[Records for locating words and elements]
********************

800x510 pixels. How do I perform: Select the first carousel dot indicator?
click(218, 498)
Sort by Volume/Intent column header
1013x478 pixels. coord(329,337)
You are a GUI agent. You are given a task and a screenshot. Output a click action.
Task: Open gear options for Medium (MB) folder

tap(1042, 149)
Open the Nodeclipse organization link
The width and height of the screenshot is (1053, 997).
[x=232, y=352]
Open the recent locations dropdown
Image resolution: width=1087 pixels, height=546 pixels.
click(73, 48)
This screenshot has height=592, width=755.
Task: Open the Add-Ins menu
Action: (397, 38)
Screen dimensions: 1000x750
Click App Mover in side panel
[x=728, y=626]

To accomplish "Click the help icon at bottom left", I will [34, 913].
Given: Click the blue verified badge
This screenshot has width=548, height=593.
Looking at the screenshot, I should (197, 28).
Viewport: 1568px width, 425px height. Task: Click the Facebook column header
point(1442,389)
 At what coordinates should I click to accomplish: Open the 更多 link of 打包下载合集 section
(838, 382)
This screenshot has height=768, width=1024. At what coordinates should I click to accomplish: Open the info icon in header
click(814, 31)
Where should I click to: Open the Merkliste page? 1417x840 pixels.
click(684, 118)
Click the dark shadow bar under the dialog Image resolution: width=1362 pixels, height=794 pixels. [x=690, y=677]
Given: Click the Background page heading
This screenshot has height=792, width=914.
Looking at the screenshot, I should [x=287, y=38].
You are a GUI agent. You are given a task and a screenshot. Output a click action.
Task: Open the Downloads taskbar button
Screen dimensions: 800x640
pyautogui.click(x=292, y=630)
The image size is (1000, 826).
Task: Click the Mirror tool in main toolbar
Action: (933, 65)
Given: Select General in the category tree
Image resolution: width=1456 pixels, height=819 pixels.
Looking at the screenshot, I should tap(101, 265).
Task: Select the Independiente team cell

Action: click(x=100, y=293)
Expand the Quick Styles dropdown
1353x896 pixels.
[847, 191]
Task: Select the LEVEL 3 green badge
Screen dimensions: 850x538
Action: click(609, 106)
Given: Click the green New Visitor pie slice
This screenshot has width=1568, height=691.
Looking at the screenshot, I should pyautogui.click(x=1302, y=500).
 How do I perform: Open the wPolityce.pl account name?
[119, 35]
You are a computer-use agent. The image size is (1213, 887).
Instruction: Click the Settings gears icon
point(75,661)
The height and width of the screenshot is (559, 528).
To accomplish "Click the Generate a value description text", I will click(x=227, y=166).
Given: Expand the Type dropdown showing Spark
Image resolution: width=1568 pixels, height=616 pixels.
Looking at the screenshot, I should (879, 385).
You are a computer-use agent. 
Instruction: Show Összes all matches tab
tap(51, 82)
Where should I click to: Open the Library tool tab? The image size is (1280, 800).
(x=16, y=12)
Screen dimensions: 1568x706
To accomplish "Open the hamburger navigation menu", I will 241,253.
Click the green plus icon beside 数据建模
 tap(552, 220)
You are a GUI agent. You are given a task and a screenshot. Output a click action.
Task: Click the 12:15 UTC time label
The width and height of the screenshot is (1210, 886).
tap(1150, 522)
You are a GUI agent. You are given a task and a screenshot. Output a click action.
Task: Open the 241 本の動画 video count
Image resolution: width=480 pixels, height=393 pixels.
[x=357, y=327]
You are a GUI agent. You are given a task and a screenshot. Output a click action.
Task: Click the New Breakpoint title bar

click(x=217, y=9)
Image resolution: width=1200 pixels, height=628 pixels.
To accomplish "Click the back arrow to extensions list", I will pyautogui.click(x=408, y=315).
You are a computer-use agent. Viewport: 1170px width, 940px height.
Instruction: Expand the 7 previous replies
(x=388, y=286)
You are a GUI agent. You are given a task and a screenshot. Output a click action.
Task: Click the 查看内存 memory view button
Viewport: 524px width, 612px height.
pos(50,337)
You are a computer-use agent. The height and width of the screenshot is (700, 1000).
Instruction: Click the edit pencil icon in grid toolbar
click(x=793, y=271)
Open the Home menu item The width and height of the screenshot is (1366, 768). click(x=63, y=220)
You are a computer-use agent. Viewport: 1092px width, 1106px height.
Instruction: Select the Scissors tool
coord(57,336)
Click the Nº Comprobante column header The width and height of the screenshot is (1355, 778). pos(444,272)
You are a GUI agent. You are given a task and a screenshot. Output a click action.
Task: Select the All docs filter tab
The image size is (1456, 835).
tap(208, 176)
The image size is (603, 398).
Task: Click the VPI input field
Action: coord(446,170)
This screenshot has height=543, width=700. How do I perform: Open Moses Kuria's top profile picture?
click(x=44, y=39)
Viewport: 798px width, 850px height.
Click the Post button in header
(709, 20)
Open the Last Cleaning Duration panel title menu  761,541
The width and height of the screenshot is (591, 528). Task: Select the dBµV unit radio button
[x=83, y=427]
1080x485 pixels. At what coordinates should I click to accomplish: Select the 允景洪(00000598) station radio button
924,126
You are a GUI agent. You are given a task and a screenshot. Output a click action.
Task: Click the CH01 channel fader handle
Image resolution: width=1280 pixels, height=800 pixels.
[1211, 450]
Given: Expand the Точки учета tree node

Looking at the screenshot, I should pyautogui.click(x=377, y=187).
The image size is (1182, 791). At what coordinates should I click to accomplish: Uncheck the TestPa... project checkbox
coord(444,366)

********************

Reproduce all of the records above line for line, without any alteration.

> Full response
800x510 pixels. How do I perform: Select the first carousel dot indicator?
click(218, 498)
Sort by Volume/Intent column header
1013x478 pixels. coord(329,337)
You are a GUI agent. You are given a task and a screenshot. Output a click action.
Task: Open gear options for Medium (MB) folder

tap(1042, 149)
Open the Nodeclipse organization link
The width and height of the screenshot is (1053, 997).
[x=232, y=352]
Open the recent locations dropdown
Image resolution: width=1087 pixels, height=546 pixels.
click(73, 48)
This screenshot has height=592, width=755.
Task: Open the Add-Ins menu
Action: (397, 38)
Screen dimensions: 1000x750
Click App Mover in side panel
[x=728, y=626]

To accomplish "Click the help icon at bottom left", I will [34, 913].
Given: Click the blue verified badge
This screenshot has width=548, height=593.
Looking at the screenshot, I should (197, 28).
Viewport: 1568px width, 425px height. Task: Click the Facebook column header
point(1442,389)
 At what coordinates should I click to accomplish: Open the 更多 link of 打包下载合集 section
(838, 382)
This screenshot has height=768, width=1024. At what coordinates should I click to accomplish: Open the info icon in header
click(814, 31)
Where should I click to: Open the Merkliste page? 1417x840 pixels.
click(684, 118)
Click the dark shadow bar under the dialog Image resolution: width=1362 pixels, height=794 pixels. [x=690, y=677]
Given: Click the Background page heading
This screenshot has height=792, width=914.
Looking at the screenshot, I should [x=287, y=38].
You are a GUI agent. You are given a task and a screenshot. Output a click action.
Task: Open the Downloads taskbar button
Screen dimensions: 800x640
pyautogui.click(x=292, y=630)
The image size is (1000, 826).
Task: Click the Mirror tool in main toolbar
Action: (933, 65)
Given: Select General in the category tree
Image resolution: width=1456 pixels, height=819 pixels.
Looking at the screenshot, I should tap(101, 265).
Task: Select the Independiente team cell

Action: click(x=100, y=293)
Expand the Quick Styles dropdown
1353x896 pixels.
[847, 191]
Task: Select the LEVEL 3 green badge
Screen dimensions: 850x538
Action: click(609, 106)
Given: Click the green New Visitor pie slice
This screenshot has width=1568, height=691.
Looking at the screenshot, I should pyautogui.click(x=1302, y=500).
 How do I perform: Open the wPolityce.pl account name?
[119, 35]
You are a computer-use agent. The image size is (1213, 887).
Instruction: Click the Settings gears icon
point(75,661)
The height and width of the screenshot is (559, 528).
To accomplish "Click the Generate a value description text", I will click(x=227, y=166).
Given: Expand the Type dropdown showing Spark
Image resolution: width=1568 pixels, height=616 pixels.
Looking at the screenshot, I should (879, 385).
You are a computer-use agent. 
Instruction: Show Összes all matches tab
tap(51, 82)
Where should I click to: Open the Library tool tab? The image size is (1280, 800).
(x=16, y=12)
Screen dimensions: 1568x706
To accomplish "Open the hamburger navigation menu", I will 241,253.
Click the green plus icon beside 数据建模
 tap(552, 220)
You are a GUI agent. You are given a task and a screenshot. Output a click action.
Task: Click the 12:15 UTC time label
The width and height of the screenshot is (1210, 886).
tap(1150, 522)
You are a GUI agent. You are given a task and a screenshot. Output a click action.
Task: Open the 241 本の動画 video count
Image resolution: width=480 pixels, height=393 pixels.
[x=357, y=327]
You are a GUI agent. You are given a task and a screenshot. Output a click action.
Task: Click the New Breakpoint title bar

click(x=217, y=9)
Image resolution: width=1200 pixels, height=628 pixels.
To accomplish "Click the back arrow to extensions list", I will pyautogui.click(x=408, y=315).
You are a computer-use agent. Viewport: 1170px width, 940px height.
Instruction: Expand the 7 previous replies
(x=388, y=286)
You are a GUI agent. You are given a task and a screenshot. Output a click action.
Task: Click the 查看内存 memory view button
Viewport: 524px width, 612px height.
pos(50,337)
You are a computer-use agent. The height and width of the screenshot is (700, 1000).
Instruction: Click the edit pencil icon in grid toolbar
click(x=793, y=271)
Open the Home menu item The width and height of the screenshot is (1366, 768). click(x=63, y=220)
You are a computer-use agent. Viewport: 1092px width, 1106px height.
Instruction: Select the Scissors tool
coord(57,336)
Click the Nº Comprobante column header The width and height of the screenshot is (1355, 778). pos(444,272)
You are a GUI agent. You are given a task and a screenshot. Output a click action.
Task: Select the All docs filter tab
The image size is (1456, 835).
tap(208, 176)
The image size is (603, 398).
Task: Click the VPI input field
Action: coord(446,170)
This screenshot has height=543, width=700. How do I perform: Open Moses Kuria's top profile picture?
click(x=44, y=39)
Viewport: 798px width, 850px height.
Click the Post button in header
(709, 20)
Open the Last Cleaning Duration panel title menu  761,541
The width and height of the screenshot is (591, 528). Task: Select the dBµV unit radio button
[x=83, y=427]
1080x485 pixels. At what coordinates should I click to accomplish: Select the 允景洪(00000598) station radio button
924,126
You are a GUI agent. You are given a task and a screenshot. Output a click action.
Task: Click the CH01 channel fader handle
Image resolution: width=1280 pixels, height=800 pixels.
[1211, 450]
Given: Expand the Точки учета tree node

Looking at the screenshot, I should pyautogui.click(x=377, y=187).
The image size is (1182, 791). At what coordinates should I click to accomplish: Uncheck the TestPa... project checkbox
coord(444,366)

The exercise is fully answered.